Francisco Mascarenhas

Personal information
- Full name: Francisco Fumaça de Mascarenhas da Costa Pessoa
- Date of birth: 15 May 2000 (age 26)
- Place of birth: Cascais, Portugal
- Height: 1.75 m (5 ft 9 in)
- Position: Forward

Team information
- Current team: Waldhof Mannheim
- Number: 11

Youth career
- 2009–2010: Estoril
- 2010–2014: GDS Cascais
- 2014–2016: Estoril
- 2016–2017: Belenenses
- 2017–2020: Estoril
- 2020–2022: Portimonense

Senior career*
- Years: Team / Apps / (Gls)
- 2022–2023: Oviedo B / 17 / (9)
- 2023–2025: Oviedo / 48 / (6)
- 2025: Eldense / 15 / (2)
- 2025–: Waldhof Mannheim / 26 / (3)

= Francisco Mascarenhas (footballer) =

Portuguese footballer

Francisco Fumaça de Mascarenhas da Costa Pessoa (born 15 May 2000), sometimes known as Masca, is a Portuguese professional footballer who plays as a forward for German club Waldhof Mannheim.

==Career==
Born in Cascais, Mascarenhas began his career with Estorial in 2009, before returning to hometown side GDS Cascais in the following year. He then returned to Estoril in 2014, before spending a one-year spell at Belenenses in the 2016–17 season.
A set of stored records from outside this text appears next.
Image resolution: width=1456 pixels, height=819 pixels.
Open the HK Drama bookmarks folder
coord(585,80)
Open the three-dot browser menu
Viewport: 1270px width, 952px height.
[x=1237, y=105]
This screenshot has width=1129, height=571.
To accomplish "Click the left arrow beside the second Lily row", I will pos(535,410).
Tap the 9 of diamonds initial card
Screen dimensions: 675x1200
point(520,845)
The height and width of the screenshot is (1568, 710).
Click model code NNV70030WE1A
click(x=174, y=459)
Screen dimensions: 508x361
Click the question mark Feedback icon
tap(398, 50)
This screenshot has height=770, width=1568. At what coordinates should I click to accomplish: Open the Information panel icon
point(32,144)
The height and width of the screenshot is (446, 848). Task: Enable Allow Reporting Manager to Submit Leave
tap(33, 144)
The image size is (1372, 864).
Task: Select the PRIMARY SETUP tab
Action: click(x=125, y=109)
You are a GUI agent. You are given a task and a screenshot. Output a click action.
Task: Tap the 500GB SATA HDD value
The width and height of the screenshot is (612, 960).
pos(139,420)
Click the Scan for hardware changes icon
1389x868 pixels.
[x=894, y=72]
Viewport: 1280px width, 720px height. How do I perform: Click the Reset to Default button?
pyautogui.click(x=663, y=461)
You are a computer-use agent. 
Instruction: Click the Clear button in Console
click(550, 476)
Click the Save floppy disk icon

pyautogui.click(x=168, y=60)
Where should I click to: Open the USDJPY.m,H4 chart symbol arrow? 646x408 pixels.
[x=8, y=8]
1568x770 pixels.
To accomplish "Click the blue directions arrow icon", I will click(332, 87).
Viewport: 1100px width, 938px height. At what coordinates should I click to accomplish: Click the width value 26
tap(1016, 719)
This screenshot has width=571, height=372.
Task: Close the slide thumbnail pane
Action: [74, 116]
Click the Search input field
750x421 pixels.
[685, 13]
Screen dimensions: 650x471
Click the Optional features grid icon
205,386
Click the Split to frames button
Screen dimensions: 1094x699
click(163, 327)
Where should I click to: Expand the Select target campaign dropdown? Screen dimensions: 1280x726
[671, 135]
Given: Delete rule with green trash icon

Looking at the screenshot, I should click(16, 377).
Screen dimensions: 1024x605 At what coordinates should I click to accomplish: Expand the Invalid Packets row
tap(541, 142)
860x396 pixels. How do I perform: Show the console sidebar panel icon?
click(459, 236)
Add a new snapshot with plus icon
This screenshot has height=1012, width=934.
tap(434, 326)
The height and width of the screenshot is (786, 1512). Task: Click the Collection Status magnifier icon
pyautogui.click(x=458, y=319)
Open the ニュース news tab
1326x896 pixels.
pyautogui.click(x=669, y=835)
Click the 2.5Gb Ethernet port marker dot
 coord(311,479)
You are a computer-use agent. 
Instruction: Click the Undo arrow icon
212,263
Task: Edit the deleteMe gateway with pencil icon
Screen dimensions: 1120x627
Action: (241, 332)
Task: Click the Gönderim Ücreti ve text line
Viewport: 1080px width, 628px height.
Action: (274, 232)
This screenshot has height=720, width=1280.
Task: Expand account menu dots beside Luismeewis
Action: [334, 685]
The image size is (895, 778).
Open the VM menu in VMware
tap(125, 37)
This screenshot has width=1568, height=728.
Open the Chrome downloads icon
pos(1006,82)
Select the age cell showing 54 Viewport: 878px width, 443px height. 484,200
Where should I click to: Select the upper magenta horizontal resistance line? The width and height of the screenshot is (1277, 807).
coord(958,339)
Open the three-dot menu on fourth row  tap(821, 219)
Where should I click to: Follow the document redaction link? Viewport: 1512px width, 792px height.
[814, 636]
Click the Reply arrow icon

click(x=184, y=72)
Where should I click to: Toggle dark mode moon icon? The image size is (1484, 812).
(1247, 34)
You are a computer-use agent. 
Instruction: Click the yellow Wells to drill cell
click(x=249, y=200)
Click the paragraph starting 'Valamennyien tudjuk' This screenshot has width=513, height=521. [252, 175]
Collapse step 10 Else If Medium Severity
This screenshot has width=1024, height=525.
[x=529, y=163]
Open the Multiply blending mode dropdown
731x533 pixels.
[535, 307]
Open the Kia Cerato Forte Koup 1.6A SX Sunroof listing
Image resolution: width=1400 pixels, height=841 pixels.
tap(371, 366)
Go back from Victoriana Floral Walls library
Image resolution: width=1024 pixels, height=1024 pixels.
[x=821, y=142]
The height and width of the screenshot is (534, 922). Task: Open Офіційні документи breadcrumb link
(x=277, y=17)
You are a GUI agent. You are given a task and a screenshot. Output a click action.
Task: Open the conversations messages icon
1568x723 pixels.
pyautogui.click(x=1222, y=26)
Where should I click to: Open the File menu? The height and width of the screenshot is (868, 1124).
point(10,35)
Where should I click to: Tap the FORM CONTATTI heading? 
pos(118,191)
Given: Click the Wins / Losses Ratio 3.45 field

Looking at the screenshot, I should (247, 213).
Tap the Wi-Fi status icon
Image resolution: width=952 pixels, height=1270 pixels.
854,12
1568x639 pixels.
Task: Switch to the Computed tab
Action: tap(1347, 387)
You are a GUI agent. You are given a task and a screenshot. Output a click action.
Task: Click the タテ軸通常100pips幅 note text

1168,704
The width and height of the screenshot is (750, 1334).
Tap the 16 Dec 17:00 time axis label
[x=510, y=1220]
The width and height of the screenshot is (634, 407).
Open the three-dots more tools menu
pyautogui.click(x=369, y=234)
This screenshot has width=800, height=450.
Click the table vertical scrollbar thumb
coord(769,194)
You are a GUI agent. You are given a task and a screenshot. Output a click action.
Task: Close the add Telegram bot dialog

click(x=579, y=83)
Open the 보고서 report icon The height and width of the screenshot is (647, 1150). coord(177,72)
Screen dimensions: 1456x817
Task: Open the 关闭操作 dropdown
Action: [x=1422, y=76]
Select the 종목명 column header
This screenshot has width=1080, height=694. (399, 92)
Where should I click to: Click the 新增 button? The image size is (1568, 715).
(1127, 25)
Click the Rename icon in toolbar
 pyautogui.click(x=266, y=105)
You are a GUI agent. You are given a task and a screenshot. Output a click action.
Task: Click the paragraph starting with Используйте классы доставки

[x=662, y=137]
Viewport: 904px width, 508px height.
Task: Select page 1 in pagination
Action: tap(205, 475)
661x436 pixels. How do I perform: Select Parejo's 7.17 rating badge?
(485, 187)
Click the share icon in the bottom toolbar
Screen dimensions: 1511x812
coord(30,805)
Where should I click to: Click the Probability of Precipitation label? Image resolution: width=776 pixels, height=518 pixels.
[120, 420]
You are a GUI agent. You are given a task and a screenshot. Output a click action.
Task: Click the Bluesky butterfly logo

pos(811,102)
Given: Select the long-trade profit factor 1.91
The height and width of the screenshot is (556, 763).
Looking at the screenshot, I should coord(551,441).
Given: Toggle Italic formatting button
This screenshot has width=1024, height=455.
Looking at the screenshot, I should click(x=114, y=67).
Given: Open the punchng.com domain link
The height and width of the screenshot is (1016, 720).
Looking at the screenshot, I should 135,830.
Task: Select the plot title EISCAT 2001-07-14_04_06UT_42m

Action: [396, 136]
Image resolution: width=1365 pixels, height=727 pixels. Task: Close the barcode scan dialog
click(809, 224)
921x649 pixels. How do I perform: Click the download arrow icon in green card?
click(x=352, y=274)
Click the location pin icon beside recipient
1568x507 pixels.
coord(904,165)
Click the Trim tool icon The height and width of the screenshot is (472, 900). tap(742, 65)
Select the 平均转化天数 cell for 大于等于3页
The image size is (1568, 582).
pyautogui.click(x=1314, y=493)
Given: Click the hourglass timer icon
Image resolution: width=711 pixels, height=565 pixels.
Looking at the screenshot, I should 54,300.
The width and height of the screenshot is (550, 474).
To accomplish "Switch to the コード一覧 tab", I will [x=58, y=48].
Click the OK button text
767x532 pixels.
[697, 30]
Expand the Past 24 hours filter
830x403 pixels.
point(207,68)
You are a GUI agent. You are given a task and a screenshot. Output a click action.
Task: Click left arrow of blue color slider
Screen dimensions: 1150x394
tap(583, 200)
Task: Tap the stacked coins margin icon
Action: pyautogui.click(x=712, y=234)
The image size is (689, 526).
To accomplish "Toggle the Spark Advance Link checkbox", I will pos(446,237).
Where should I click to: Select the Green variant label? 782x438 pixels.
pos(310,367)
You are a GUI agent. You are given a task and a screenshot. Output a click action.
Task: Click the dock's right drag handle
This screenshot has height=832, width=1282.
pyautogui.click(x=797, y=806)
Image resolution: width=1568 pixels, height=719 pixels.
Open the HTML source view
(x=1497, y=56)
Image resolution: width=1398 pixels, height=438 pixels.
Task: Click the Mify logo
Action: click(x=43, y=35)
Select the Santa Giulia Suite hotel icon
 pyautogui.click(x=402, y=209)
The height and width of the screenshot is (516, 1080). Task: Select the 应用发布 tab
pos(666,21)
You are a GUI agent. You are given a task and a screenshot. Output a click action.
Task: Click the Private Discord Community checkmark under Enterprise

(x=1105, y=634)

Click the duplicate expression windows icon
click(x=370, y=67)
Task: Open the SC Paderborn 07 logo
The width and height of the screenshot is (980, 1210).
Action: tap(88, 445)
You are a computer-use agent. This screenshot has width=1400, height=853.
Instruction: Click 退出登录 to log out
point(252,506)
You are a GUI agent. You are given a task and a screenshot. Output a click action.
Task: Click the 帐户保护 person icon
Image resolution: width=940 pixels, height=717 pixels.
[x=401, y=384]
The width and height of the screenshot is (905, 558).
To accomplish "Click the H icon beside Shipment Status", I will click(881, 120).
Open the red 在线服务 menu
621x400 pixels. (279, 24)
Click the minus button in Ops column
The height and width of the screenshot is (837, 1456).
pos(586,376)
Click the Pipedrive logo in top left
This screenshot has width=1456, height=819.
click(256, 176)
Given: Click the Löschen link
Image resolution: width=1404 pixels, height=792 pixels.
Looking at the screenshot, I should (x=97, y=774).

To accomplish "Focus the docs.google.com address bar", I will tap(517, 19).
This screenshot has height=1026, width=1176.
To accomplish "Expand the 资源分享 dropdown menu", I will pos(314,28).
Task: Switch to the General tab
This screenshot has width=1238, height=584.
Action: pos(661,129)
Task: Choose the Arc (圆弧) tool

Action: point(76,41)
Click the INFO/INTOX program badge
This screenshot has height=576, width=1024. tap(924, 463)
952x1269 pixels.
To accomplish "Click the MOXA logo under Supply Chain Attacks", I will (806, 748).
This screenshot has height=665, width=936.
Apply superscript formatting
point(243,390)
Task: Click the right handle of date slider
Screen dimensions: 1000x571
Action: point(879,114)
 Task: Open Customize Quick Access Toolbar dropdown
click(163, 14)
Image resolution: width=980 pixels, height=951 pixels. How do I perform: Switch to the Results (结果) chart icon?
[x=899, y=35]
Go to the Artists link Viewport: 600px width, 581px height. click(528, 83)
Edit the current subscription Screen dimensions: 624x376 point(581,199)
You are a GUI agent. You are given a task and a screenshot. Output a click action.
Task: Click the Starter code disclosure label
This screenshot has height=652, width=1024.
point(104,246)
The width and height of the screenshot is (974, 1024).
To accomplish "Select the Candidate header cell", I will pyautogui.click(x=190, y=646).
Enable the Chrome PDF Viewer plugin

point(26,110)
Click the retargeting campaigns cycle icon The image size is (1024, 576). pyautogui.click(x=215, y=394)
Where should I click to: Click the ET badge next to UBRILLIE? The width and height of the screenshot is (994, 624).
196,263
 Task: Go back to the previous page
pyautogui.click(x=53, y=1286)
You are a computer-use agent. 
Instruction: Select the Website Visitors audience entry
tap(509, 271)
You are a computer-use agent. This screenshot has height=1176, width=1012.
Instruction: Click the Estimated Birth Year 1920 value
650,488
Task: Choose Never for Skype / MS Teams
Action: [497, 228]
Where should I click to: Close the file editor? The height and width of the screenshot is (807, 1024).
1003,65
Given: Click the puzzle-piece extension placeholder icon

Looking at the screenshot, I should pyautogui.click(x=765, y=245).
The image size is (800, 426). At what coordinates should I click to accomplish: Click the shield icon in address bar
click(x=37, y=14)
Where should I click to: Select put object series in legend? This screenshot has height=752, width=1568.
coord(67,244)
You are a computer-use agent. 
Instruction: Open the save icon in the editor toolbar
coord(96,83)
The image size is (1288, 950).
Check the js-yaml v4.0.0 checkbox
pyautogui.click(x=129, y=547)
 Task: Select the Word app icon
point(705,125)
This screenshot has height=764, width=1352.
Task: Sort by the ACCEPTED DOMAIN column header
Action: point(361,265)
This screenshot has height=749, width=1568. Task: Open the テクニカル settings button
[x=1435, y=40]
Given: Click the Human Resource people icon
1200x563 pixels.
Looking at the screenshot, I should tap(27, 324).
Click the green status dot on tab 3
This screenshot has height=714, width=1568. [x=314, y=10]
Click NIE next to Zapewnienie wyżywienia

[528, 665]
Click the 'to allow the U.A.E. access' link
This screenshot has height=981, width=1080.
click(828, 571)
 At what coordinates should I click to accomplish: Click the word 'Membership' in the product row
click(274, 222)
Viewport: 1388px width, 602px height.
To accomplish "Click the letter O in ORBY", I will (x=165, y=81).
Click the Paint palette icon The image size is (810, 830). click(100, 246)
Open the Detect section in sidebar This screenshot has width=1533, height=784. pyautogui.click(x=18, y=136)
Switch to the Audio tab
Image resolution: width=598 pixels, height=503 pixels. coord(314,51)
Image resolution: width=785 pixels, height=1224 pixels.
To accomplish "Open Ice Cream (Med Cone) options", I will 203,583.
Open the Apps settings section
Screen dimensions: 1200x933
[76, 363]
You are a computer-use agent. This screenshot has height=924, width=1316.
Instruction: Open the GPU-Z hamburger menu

Ahead of the 2018–19 campaign, Mascarenhas was assigned to Estoril's under-23 squad for the newly-created Liga Revelação. On 8 July 2020, he moved to Portimonense, being also assigned to the under-23 team.

On 26 August 2022, Mascarenhas moved abroad and joined Real Oviedo's reserves in Segunda Federación. He made his professional debut on 26 February of the following year, coming on as a second-half substitute for Sergi Enrich in a 1–1 Segunda División home draw against Albacete Balompié.

Mascarenhas scored his first professional goal on 7 May 2023, netting a last-minute winner in a 2–1 home success over Real Zaragoza. Late in the month, he renewed his contract until 2025.

On 2 January 2025, after being rarely used during the season, Mascarenhas moved to fellow second division side Eldense on a six-month contract.

On 30 August 2025, Masca signed with Waldhof Mannheim in German 3. Liga.